Define a full-text index on the columns containing text data that you want to search:

CREATE FULLTEXT INDEX 
ON [AdventureWorks2019].[Production].[ProductDescription]([Description]) 
KEY INDEX [PK_ProductDescription_ProductDescriptionID] 
ON DescFTSCatalog 
GO

Use AWS SCT and AWS Database Migration Service (AWS DMS) to convert and migrate the AdventureWorks2019 database from SQL Server to Amazon Aurora PostgreSQL.

Refer to Migrate SQL Server to Amazon Aurora PostgreSQL using best practices and lessons learned from the field for migration best practices. For this post, we migrate the ProductDescription table from SQL Server to Amazon Aurora PostgreSQL using AWS SCT and AWS DMS.

PostgreSQL has a few options for searching through text: exact search, pattern matching, regular expressions, and full-text search. In the following section, we show you how to implement FTS in PostgreSQL on the migrated database to achieve similar results.

Full-text search in PostgreSQL

The LIKE operator, ILIKE operator and regular expression are used in a query’s WHERE clause for string pattern-based matching searches using wildcard characters. Search results can be ranked based on how close they are with the search pattern, LIKE and ILIKE do not provide the ranking facility and ignore frequently used words like “the”, “is,” and so on. PostgreSQL built-in full-text search provides search functionality through tsvector and tsquery data types along with related functions, operators, and parameters.

The tsvector data type represents a preprocessed and transformed version of text data, optimized for efficient full-text searching. It stores information about the individual words or tokens in a text document, allowing for quick and accurate text search operations. You can use the to_tsvector function to convert text data (documents) to tsvector data, which is used for searching data efficiently.

The tsquery data type is composed of one or more lexemes, which are the basic units of text used for searching. Lexemes can be simple words or tokens, and they can also be specified in various forms, such as prefix or exact forms. By combining lexemes and operators, you can create complex search conditions to find the most relevant results for your text search queries. to_tsquery is used to convert the search text to lexemes, which can be used to search against tsvector columns and values. For example, if you use to_tsquery on the text “He is running in the park,” the lexemes generated are “he,” “run,” and “park.” Words like “is,” “in,” and “the” are removed because they’re stop words. The word “running” is stemmed to “run” and words are made lowercase.

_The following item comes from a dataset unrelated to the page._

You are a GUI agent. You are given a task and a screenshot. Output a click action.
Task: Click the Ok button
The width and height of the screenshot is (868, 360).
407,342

In the following sections, we’ll demonstrate several use-cases for full-text search, and provide strategies for how you can migrate them from SQL Server to Amazon Aurora PostgreSQL-compatible and Amazon RDS for PostgreSQL.

CONTAINS predicate with AND operator

Simple FTS queries in SQL Server use the CONTAINS predicate. The CONTAINS predicate in Transact-SQL provides a versatile way to perform advanced FTS in SQL Server databases. It supports various search conditions, proximity searches, wildcards, and thesaurus features, allowing you to tailor your queries to match specific requirements.

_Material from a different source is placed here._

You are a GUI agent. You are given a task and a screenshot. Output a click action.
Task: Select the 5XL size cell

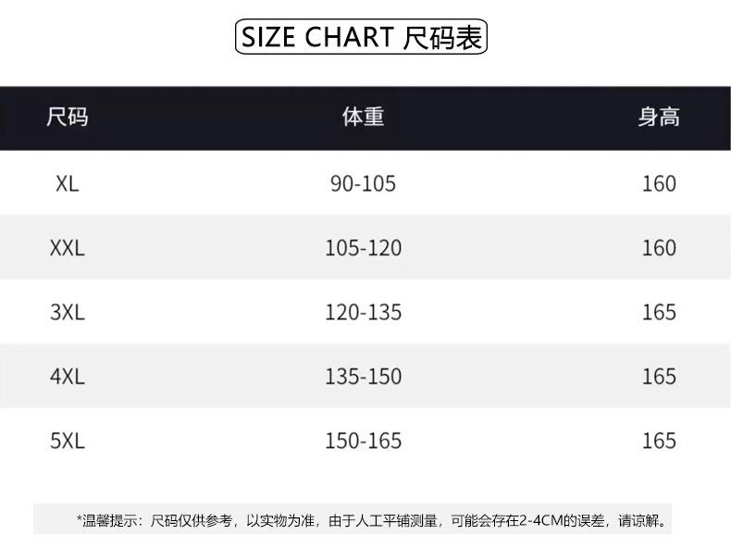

In the following sample query, the CONTAINS predicate checks for the words “entry” and “level” in the Description column:

SELECT ProductDescriptionID,Description 
FROM [AdventureWorks2019].[Production].[ProductDescription] 
WHERE CONTAINS([Description], 'entry & level');

You can rewrite the query in PostgreSQL using the to_tsvector and to_tsquery functions as follows, using the default built-in text search dictionary value pg_catalog.simple. This configuration is driven by the parameter default_text_search_config.

SQL Server

SELECT ProductDescriptionID, Description 
FROM [AdventureWorks2019].[Production].[ProductDescription] 
WHERE CONTAINS([Description], 'entry & level');

PostgreSQL

SELECT productdescriptionid, description 
FROM production.productdescription 
WHERE to_tsvector('pg_catalog.simple',Description) @@ to_tsquery('pg_catalog.simple','entry & level');

CONTAINS predicate with OR operator

This is similar to the earlier use case using the CONTAINS predicate, except that the check is performed using the OR operator. In the following sample query, the predicate checks for “entry,” “level,” or both:

SELECT ProductDescriptionID,Description 
FROM [AdventureWorks2019].[Production].[ProductDescription] 
WHERE CONTAINS([Description], 'entry | level');

You can rewrite the query in PostgreSQL using the to_tsvector and to_tsquery functions as follows and using the default built-in text search dictionary value pg_catalog.simple.

SQL Server

SELECT ProductDescriptionID, Description 
FROM [AdventureWorks2019].[Production].[ProductDescription] 
WHERE CONTAINS([Description], 'entry | level');

PostgreSQL

SELECT productdescriptionid, description
FROM production.productdescription 
WHERE to_tsvector('pg_catalog.simple',Description) @@ to_tsquery('pg_catalog.simple','entry | level');

FREETEXT predicate

The FREETEXT predicate in Transact-SQL (T-SQL) is used to perform full-text searches in SQL Server databases. Unlike the CONTAINS function, which requires specific terms and conditions, FREETEXT allows more flexible and natural language-based searches.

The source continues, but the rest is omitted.